Upgrading Guidance for Game Analytics Pipeline to Version 3¶

This implementation guide outlines the steps required to migrate from V2 to V3 of the Game Analytics Pipeline on AWS, with a specific focus on the data migration from Parquet to Apache Iceberg format.

Table of Contents¶

Overview
Key Differences Between V2 and V3
Prerequisites
Data Migration Considerations: Parquet to Iceberg
Migration Steps
Post-Migration Validation
Troubleshooting

Overview¶

The Game Analytics Pipeline on AWS has evolved from V2 to V3, with one of the most significant changes being the migration from Parquet to Apache Iceberg as the data storage format. This guide provides a comprehensive approach to implementing this migration while ensuring data integrity and minimal disruption to analytics workflows.

Key Differences Between V2 and V3¶

Managed Service for Apache Flink¶

Amazon Kinesis Data Analytics for SQL applications, which is used in the original architecture of the Game Analytics Pipeline on AWS, is being discontinued. You can learn more about the discontinuation using the following resources.

Amazon Kinesis Data Analytics for SQL Applications discontinuation

Amazon Managed Service for Apache Flink is a serverless, low-latency, highly scalable, and highly available real-time stream processing service. Amazon Managed Service for Apache Flink replaces Amazon Kinesis Data Analytics for SQL Applications in the Game Analytics Pipeline on AWS architecture.

Amazon Web Services has published a guide and examples to assist with the migration to Flink.
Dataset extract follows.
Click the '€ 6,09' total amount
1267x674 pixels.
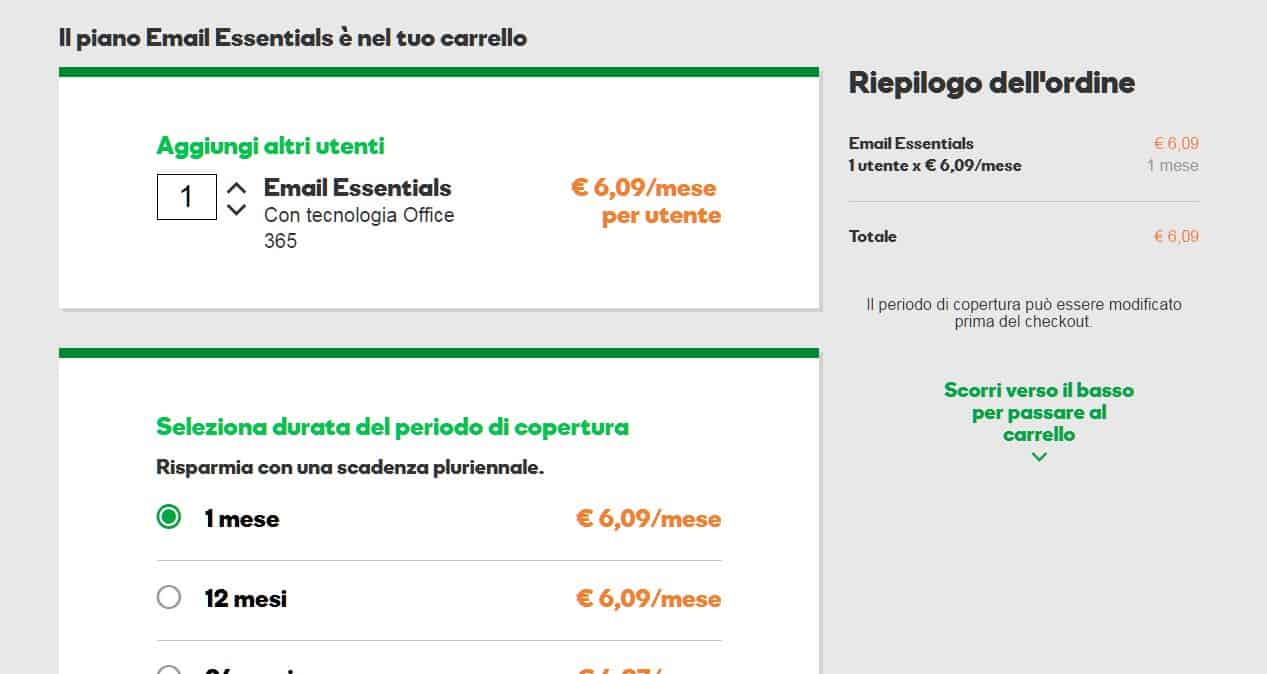pos(1176,236)
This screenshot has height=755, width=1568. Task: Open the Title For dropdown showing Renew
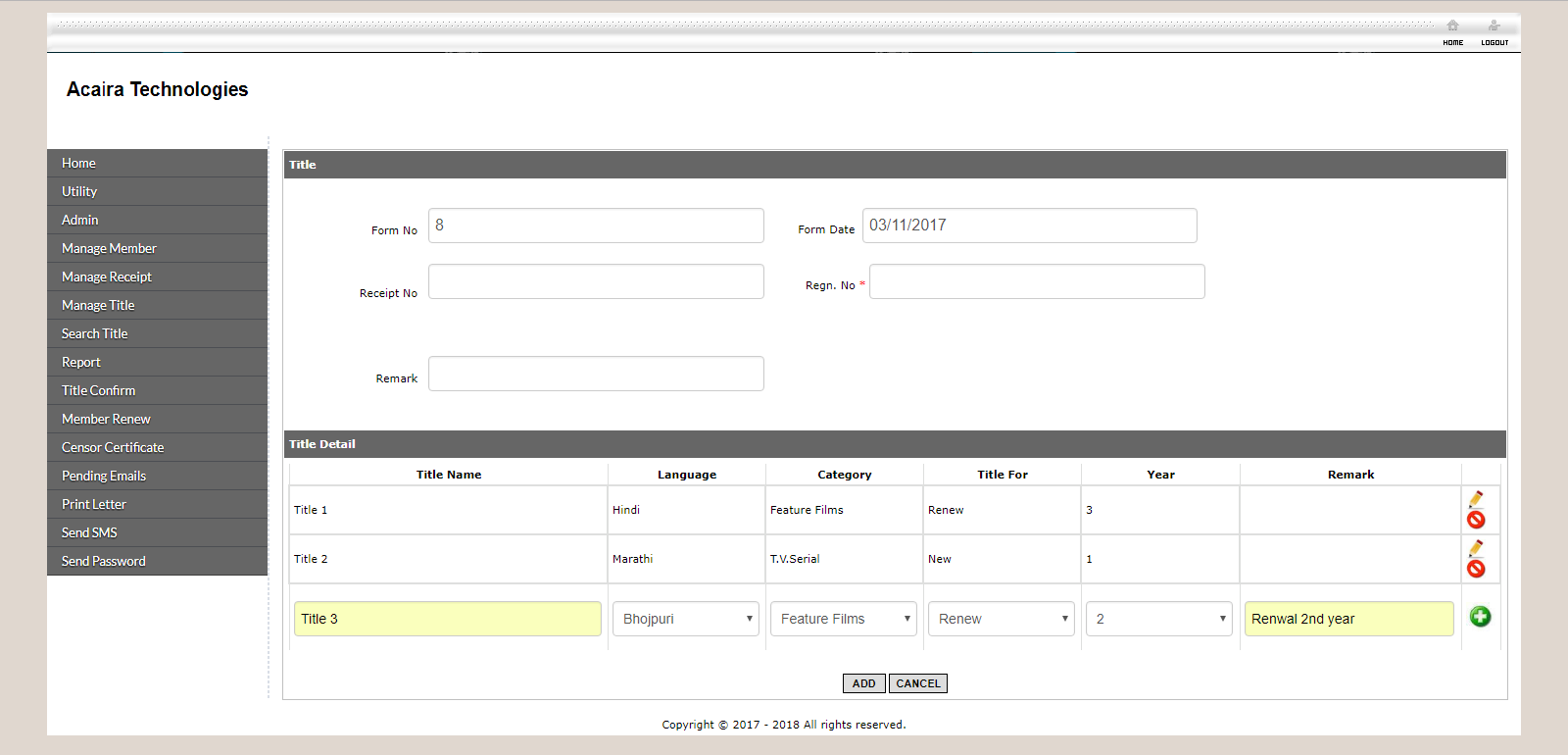[x=1002, y=619]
The resources are accessible using the links below.

What is Apache Iceberg?¶

Apache Iceberg is an Open Table Format (OTF) for large analytic datasets that provides significant advantages over traditional file formats like Parquet when used alone. It maintains tables through metadata that tracks all data files within a table, enabling schema evolution, hidden partitioning, time travel capabilities, and ACID transactions. Unlike traditional Hive-style partitioning, Iceberg uses a high-performance format that handles partition evolution and complex types while supporting full SQL queries. It was designed to solve performance and reliability issues in large tables, offering improved query planning, reliable writes with atomic commits, and concurrent reads during writes. Iceberg works with various processing engines including Spark, Trino, PrestoDB, Flink, and Hive, making it a versatile choice for modern data lake architectures. Its ability to provide snapshot isolation, schema evolution without table rewrites, and partition evolution without data migration makes it particularly valuable for organizations managing large-scale analytics workloads that require both flexibility and performance.

Features¶

Schema evolution
Hidden partitioning
Time travel capabilities
ACID transactions
Improved query performance
Compatibility with various processing engines

Feature	V2 (Parquet)	V3 (Iceberg)
Data Format	Parquet files	Apache Iceberg (Iceberg managed parquet using Amazon S3 as underlying storage)
Schema Evolution	Limited, requires table recreation and schema validations	Seamless schema evolution
Time Travel	Not supported	Supported (query data at specific points in time)
Transactions	Not supported	Supported
Partitioning	Explicit partitioning	Hidden partitioning
Query Performance	Good	Improved with metadata and partitioning pruning
Configuration	Simple	Requires iceberg-specific settings
AWS Glue Integration	Native	Requires Glue 3.0+
Amazon Data Firehose	Native	Native

Prerequisites¶

Before beginning the migration, ensure you have:

Knowledge Requirements¶

Familiarity with AWS services and GAP v2
Basic understanding of data lake concepts
Understanding of Apache Iceberg principles

Backup¶

Full backup of existing Parquet data: You can replicate your data or fully copy the Amazon S3 bucket in order to assure that your existing data is secure and can be recovered for roll-back purposes.

Migration Steps¶

Data Backup for existing events from V2 using AWS CLI for Amazon S3 to Amazon S3 Copy

This is the most straightforward approach for a one-time backup but feel free to use any back strategy you have implemented:

# Sync all Parquet files from source to backup mantaining the entire data structure 
aws s3 sync s3://source-analytics-bucket/ s3://backup-bucket/parquet-backup/

Prepare the Environment and Update Configuration.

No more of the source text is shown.